Nachdem sich ein breiter Protest gegen die rassistische Hetze von Pax Europa ankündigte, wurde der Aufruf neu verfasst: Jetzt ist der Zugang zu dem Thema nicht mehr der Tag der Moscheen am 3. Oktober, den Pax Europa als „muslimische Vereinnahmung der Deutschen Einheit“ betrachtete. Jetzt ist die neue Strategie, derer sich Rechtspopulisten, wie die Anhänger von Pax Europa oder auch Pro Köln, bedienen, sich auf Menschenrechte zu berufen, um den Rassismusvorwurf abzuwehren.
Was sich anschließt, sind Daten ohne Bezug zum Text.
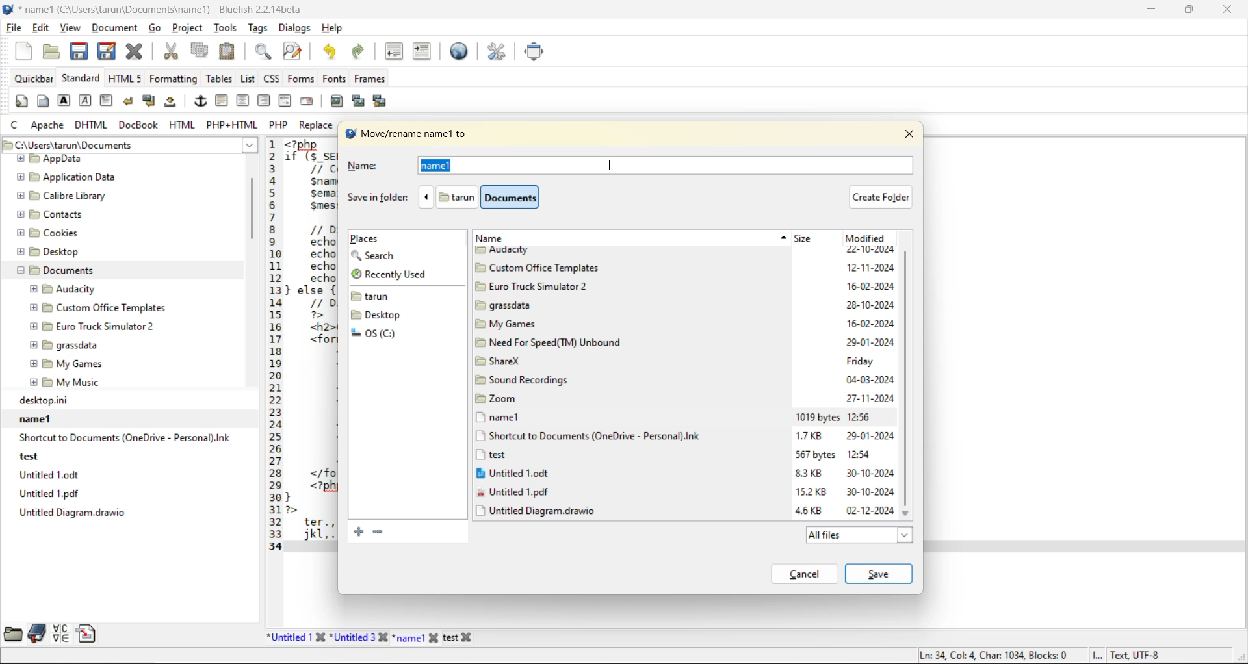  Describe the element at coordinates (22, 101) in the screenshot. I see `quickstart` at that location.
Doch wer gehört eigentlich zu der sich selbsternannten Bürgerbewegung Pax Europa? In Berlin ist darin aktiv René Stadtkewitz, für die CDU im Abgeordnetenhaus Berlin, und einer der Protagonisten der Anti-Moscheebau-Initiative in Pankow-Heinersdorf. Stadtkewitz dockt immer wieder mal bei rechtsgesinnten Zusammenhängen an, im November 2006 gab er ein Interview der als Sprachrohr der Neuen Rechten geltenden Zeitung JUNGE FREIHEIT.
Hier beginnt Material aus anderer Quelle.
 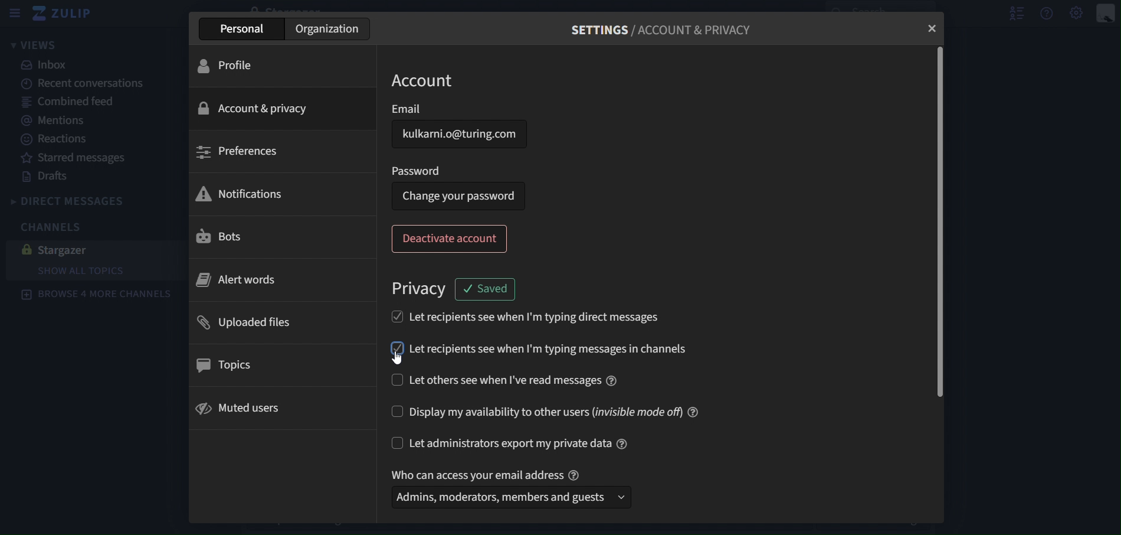 What do you see at coordinates (468, 135) in the screenshot?
I see `kulkarni.o@turing.com` at bounding box center [468, 135].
Auch jüngst bei einer Kundgebung vor der iranischen Botschaft wurden seine antimuslimischen Positionen sichtbar:
„Wer aber traut sich zu garantieren, dass der Feldzug des Islams zur Eroberung der Welt nicht eines Tages auch Europa erreicht. Zeichen gibt es schon heute genug. In unserer Naivität und scheinbaren Unwissenheit breiten wir aus falsch verstandener Toleranz die Arme aus und heißen die Botschafter einer neuen Diktatur herzlich willkommen. Freudig laufen wir von der einen islamischen Machtdemonstrationseröffung zur nächsten und stören uns nicht einmal daran, wenn die neuen Bauten aus islamischen Ländern finanziert und die Namen dschihadistischer Eroberungskrieger erhalten. Es scheint, als wollen wir nicht begreifen, dass der Islam sich in unserer Werte- und Rechtssystem nicht integrieren lässt.“
(Zitat aus der Rede von Stadtkewitz vor der iranischen Botschaft im Sommer 2009)
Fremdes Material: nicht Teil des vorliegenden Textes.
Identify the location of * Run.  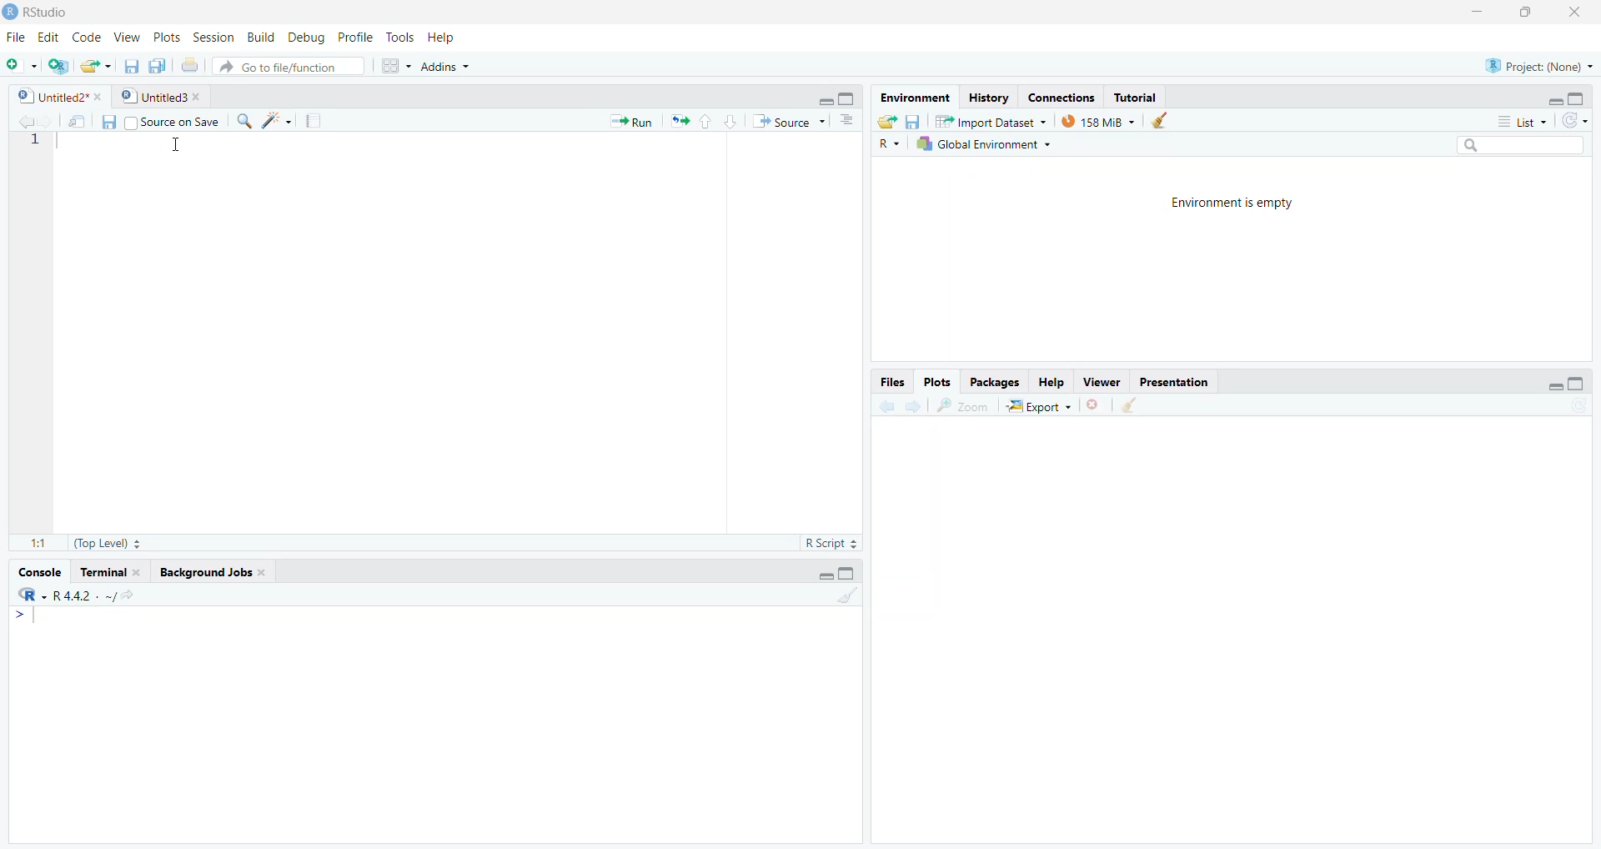
(629, 119).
Stadtkewitz hat wiederholt seine Ansicht bekundet, wonach “der Islam” nicht integrierbar sei – womit nichts anderes gemeint sein kann, als dass es für MuslimInnen in Europa keinen Platz geben soll, sofern sie ihre Religion nicht aufgeben. Pax Europa steht insgesamt für die Propagierung einer xenophoben Politik. Im Juni 2009 hat die “Bürgerbewegung” einen offenen Brief an Politiker veröffentlicht, in dem behauptet wurde, Deutschland sei KEIN Einwanderungsland, dies sei vielmehr eine “Lebenslüge” (http://www.pi-news.net/2009/06/begriffsverzerrung-in-der-deutschen-politik/). Dieser Brief ist von René Stadtkewitz unterzeichnet worden. Er fordert darin, die Politik müsse “darauf gerichtet sein, integrationswillige Ausländer unter ganz bestimmten Voraussetzungen und ohne Privilegien zu integrieren und gleichzeitig die Kraft haben, Nichtintegrationswillige gegebenenfalls in ihre Herkunftsländer zurückzuschicken.”
Solche Äußerungen entlarven die rechstpopulistische Ideologie von Pax Europa und strafen ihre Lippenbekenntnisse “gegen Fremdenfeindlichkeit” und “für Menschenrechte” eindeutig Lügen!
Deshalb haben zahlreiche Gruppen – vom jüdischen Kulturverein über Grüne, Linke bis zur Islamischen Föderation – zur Gegendemonstration aufgerufen.